(DATA LISTING):
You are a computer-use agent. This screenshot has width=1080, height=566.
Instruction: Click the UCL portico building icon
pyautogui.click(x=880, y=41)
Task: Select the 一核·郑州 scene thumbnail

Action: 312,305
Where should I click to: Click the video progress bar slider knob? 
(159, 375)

---

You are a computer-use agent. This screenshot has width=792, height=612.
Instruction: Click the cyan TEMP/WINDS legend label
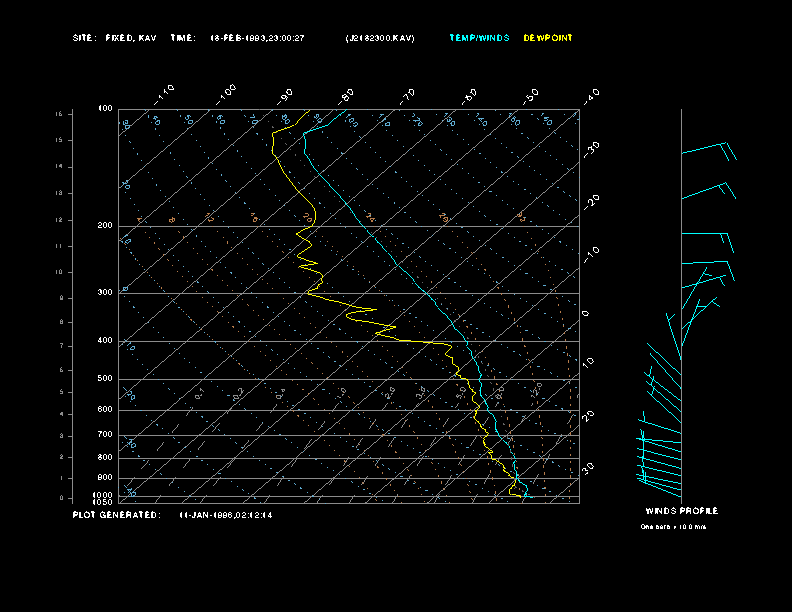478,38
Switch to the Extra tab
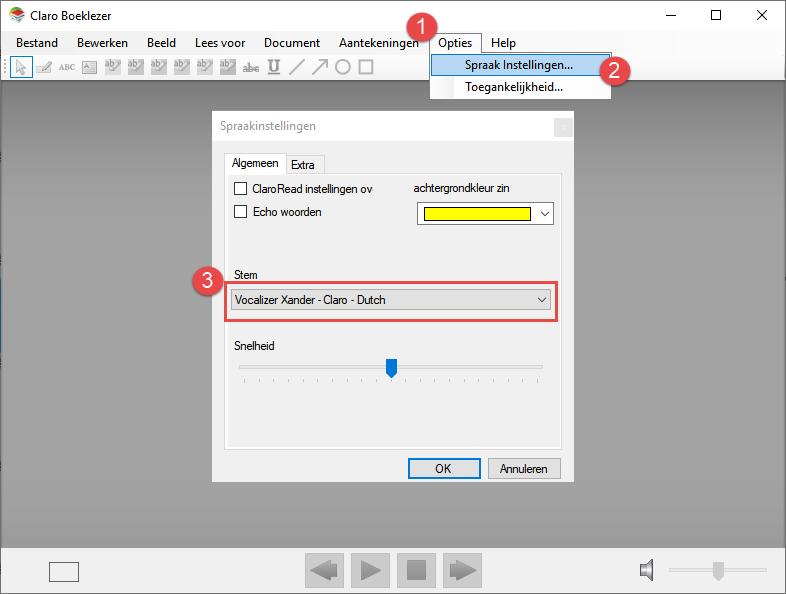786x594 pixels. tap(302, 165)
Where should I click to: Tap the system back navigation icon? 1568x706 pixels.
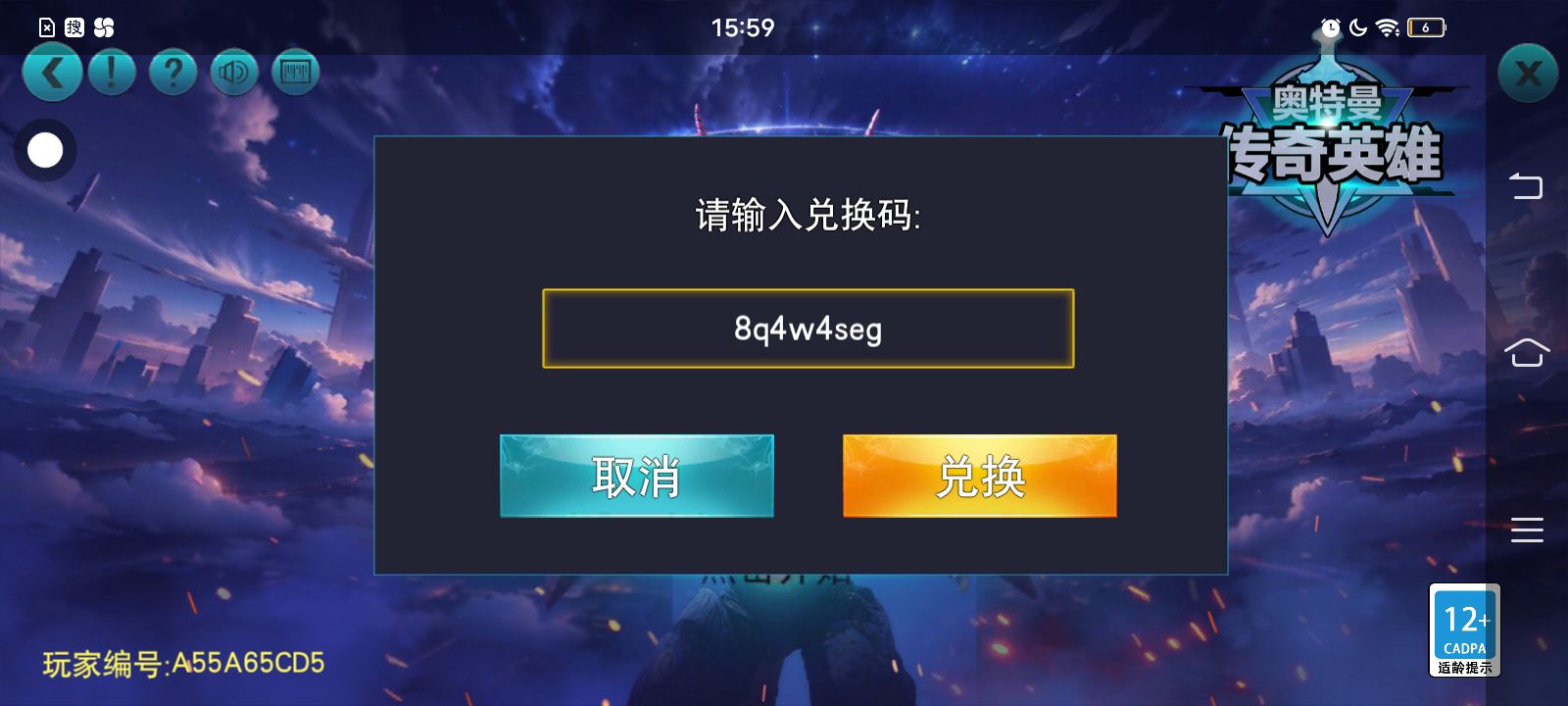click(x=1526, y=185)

--

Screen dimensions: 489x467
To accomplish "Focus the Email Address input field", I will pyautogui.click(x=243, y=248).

(EXERCISE BRIEF): How many lines in the data contain "width"? Answer with the number alone.

(WRITTEN ANSWER): 2